TAR Lombardia (BS) Sez. I n. 42 del 12 gennaio 2016
Ambiente in genere.Procedimento di bonifica e garanzie finanziarie
Riguardo alla quantificazione degli oneri di messa in sicurezza e non di bonifica il generico riferimento all’esistenza di rischi non preventivamente quantificabili di estensione della contaminazione alle acque di falda, appare motivazione sufficiente a giustificare l’applicazione della misura massima
N. 00042/2016 REG.PROV.COLL.
N. 00265/2015 REG.RIC.
REPUBBLICA ITALIANA
IN NOME DEL POPOLO ITALIANO
Il Tribunale Amministrativo Regionale per la Lombardia
sezione staccata di Brescia (Sezione Prima)
ha pronunciato la presente
SENTENZA
sul ricorso numero di registro generale 265 del 2015, proposto da:
Tamoil Raffinazione S.p.a., rappresentata e difesa dagli avv.ti Mauro Ballerini, Riccardo Villata e Andreina Degli Esposti, con domicilio eletto in Brescia presso lo studio del primo, v.le Stazione, 37;
contro
Comune di Cremona, rappresentato e difeso dagli avv.ti Edoardo Boccalini e Enrico Cistriani, con domicilio eletto in Brescia presso la Segreteria del T.A.R., Via Carlo Zima, 3;
nei confronti di
Regione Lombardia, Provincia di Cremona, non costituite in giudizio;
per l'annullamento
- del decreto prot. n. 61046 del 2/12/2014 con cui il Dirigente del Settore Lavori Pubblici, Mobilità e Ambiente del Servizio Ambiente del Comune di Cremona ha determinato l'importo della garanzia finanziaria di cui al’art. 242, comma 7 del d. lgs. 152/2006 in misura pari al 50% dei costi degli interventi di messa in sicurezza operativa;
- ove occorrer possa, della nota del Comune di Cremona del 27 novembre 2014, con cui tale determinazione è stata preannunciata;
- nonchè di ogni altro atto presupposto, connesso o consequenziale a quello impugnato.

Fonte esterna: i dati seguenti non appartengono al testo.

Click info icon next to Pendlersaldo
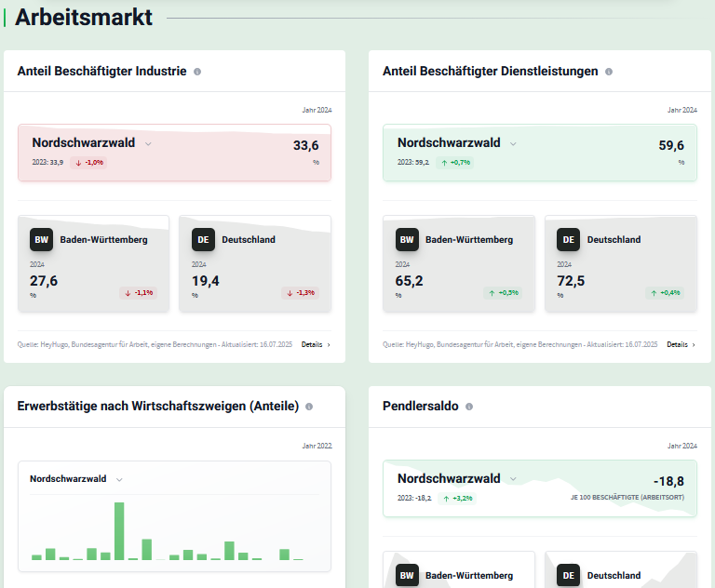Image resolution: width=715 pixels, height=588 pixels. (x=469, y=407)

Visti il ricorso e i relativi allegati;
Visto l'atto di costituzione in giudizio del Comune di Cremona;
Viste le memorie difensive;
Visti tutti gli atti della causa;
Relatore nell'udienza pubblica del giorno 17 dicembre 2015 la dott.ssa Mara Bertagnolli e uditi per le parti i difensori come specificato nel verbale;
Ritenuto e considerato in fatto e diritto quanto segue.
FATTO
La società ricorrente è proprietaria di un sito su cui è insediata una raffineria, rispetto alla situazione ambientale del quale la stessa ha deciso, già parecchi anni or sono, di autodenunciare l’inquinamento ai sensi dell’art. 17, comma 13 bis del d. lgs. 22/97.

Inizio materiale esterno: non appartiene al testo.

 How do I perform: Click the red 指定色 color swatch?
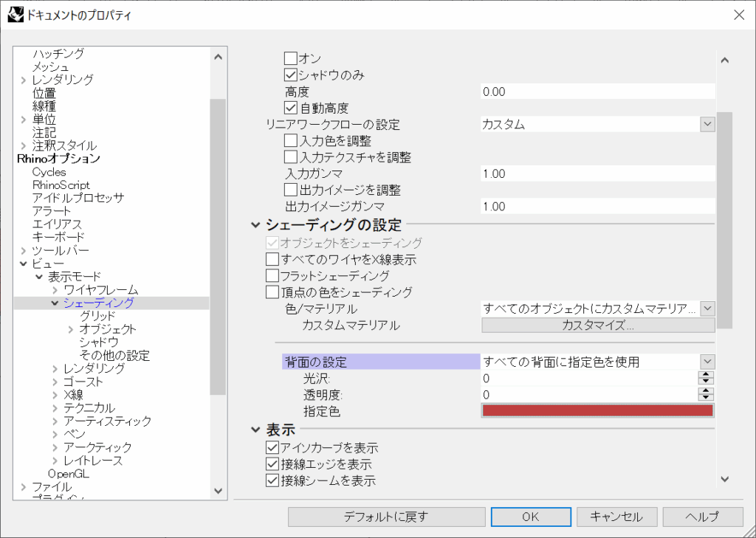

Dopo anni di approfondimenti e indagini, nel 2007 la società ha provveduto alla realizzazione di un’opera di contenimento, capace di impedire la migrazione dei contaminanti al di fuori dell’area occupata dallo stabilimento, costituita da una barriera idraulica di quindici pozzi, estesa su un fronte di circa 900 metri.
Successivamente, entrato in vigore il codice dell’ambiente, l’iter amministrativo è proseguito con l’effettuazione dell’analisi di rischio sito specifica e l’approvazione del progetto di Messa in Sicurezza Operativa (di seguito anche MISO), in buona parte fondato sul mantenimento in funzione dell’opera di barrieramento idraulico suddetta, ma comprendente un piano di monitoraggio di acque sotterranee, soil gas e aria ambiente, il proseguimento dell’attività di recupero del prodotto surnatante, la pavimentazione di alcune aree e la riperforazione di un piezometro, per un costo totale di 15 milioni di euro.

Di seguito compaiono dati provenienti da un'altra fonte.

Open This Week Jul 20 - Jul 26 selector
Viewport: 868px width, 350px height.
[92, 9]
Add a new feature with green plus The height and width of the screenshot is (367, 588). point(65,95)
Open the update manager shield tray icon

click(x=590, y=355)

Da ultimo, la società ricorrente ha optato (cogliendo l’occasione data dal D.L. 5/2012) per la dismissione degli impianti di raffinazione e la trasformazione del sito in deposito di olii minerali, così potendo avvantaggiarsi dell’esonero dall’esecuzione delle opere di bonifica.
Ne discende che a carico della stessa permane, dunque, il completamento delle sole opere di messa in sicurezza, per un importo complessivo stimato in 15.000.000 di euro.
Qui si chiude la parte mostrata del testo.